Hermann Brockhaus (28 January 1806 - 5 January 1877) was a German Orientalist born in Amsterdam. He was a leading authority on Sanskrit and Persian languages. He was the son of publisher Friedrich Arnold Brockhaus and brother-in-law to composer Richard Wagner. In 1870 he received a combined medal (together with (Fleischer, Pott and Rödiger) in occasion of the 25th anniversary of the DMG.

==Academic career==
He studied Oriental languages at the Universities of Leipzig, Göttingen and Bonn where he was a student of August Wilhelm von Schlegel, the founder of German Indology. Afterwards he spent several years in France and England. In 1839 he was appointed associate professor of oriental languages at the University of Jena, teaching Sanskrit and Hebrew beginning in the summer term of 1840. Together with his colleague Johann Gustav Stickel (who taught Semitic languages), Brockhaus established oriental philology at the School of Humanities at Jena. In 1841 Brockhaus followed an appointment to Leipzig, where in 1848 he was appointed a full professor of ancient Indian language at the university. After his death, he was succeeded at the university by Ernst Windisch.

== Published works==
Among his better-known works are an edition of Kathâsarit-sâgara (a large collection of tales by Somadeva) and an edition of songs by the Persian lyric poet Hafez (Lieder des Hafis).
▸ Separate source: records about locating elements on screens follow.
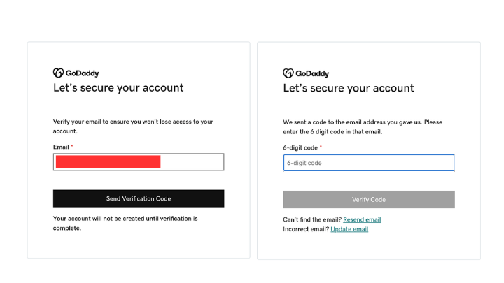Click the Send Verification Code button
The image size is (504, 283).
[139, 198]
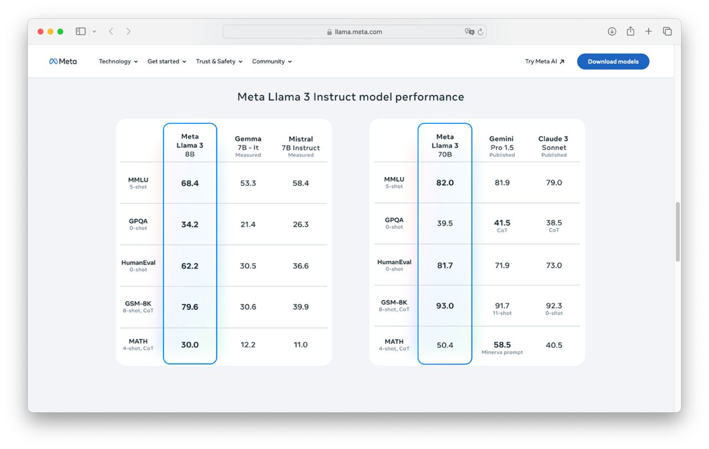Go forward with the forward arrow
The height and width of the screenshot is (449, 709).
point(128,31)
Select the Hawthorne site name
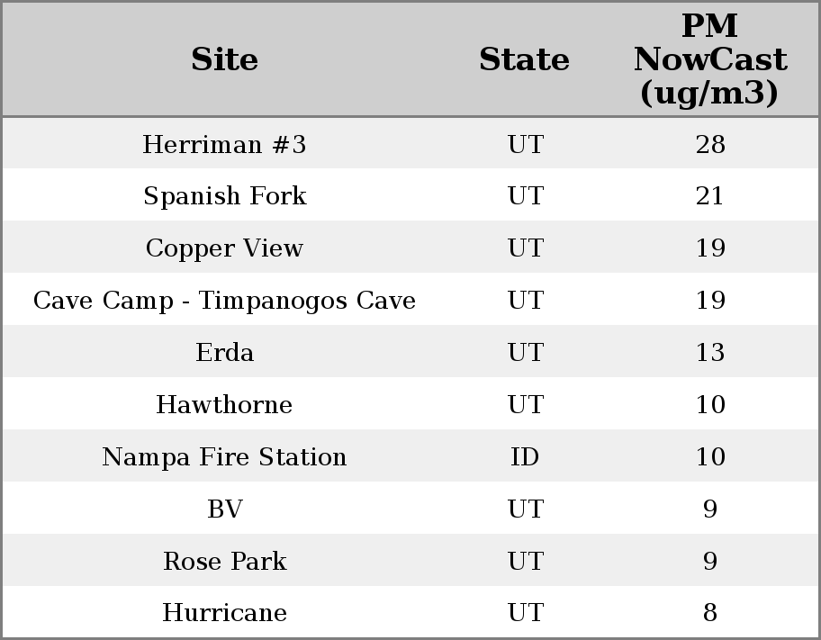821x640 pixels. [224, 405]
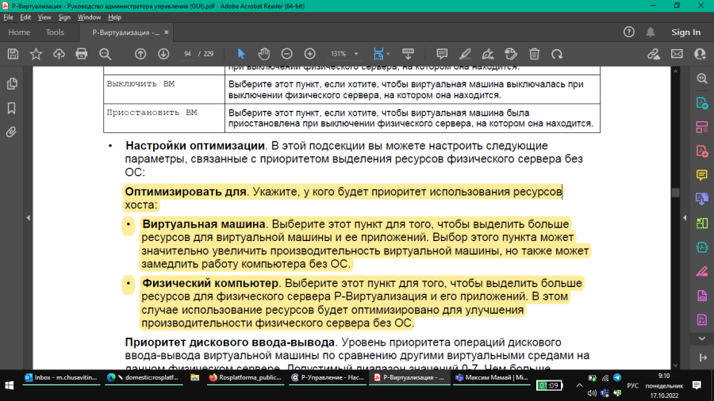The width and height of the screenshot is (714, 401).
Task: Click the Delete trash icon in the toolbar
Action: coord(535,54)
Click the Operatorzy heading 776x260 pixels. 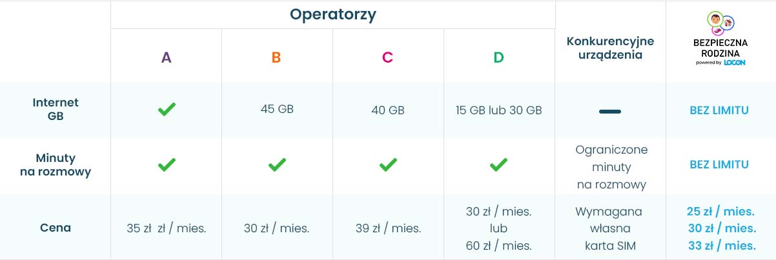coord(332,14)
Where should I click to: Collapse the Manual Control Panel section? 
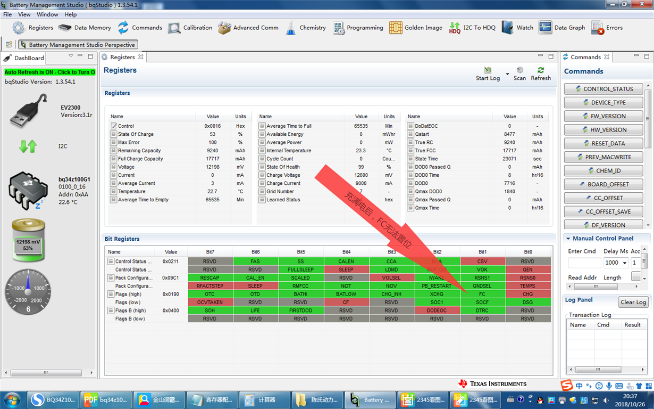click(568, 239)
He also published an edition of the Vendidâd Sâde, an edition of a philosophical drama by Krishna Mishra called Prabodhachandrodaya and was the author of the influential Über den Druck sanskritischer Werke mit lateinischen Buchstaben (Concerning Sanskrit Works Printed in Latin Letters).

From 1853 he was editor of the Zeitschrift der Deutschen Morgenländischen Gesellschaft (Journal of the German Oriental Society), and for a period of time was editor of the Ersch-Gruber Allgemeine Encyklopädie.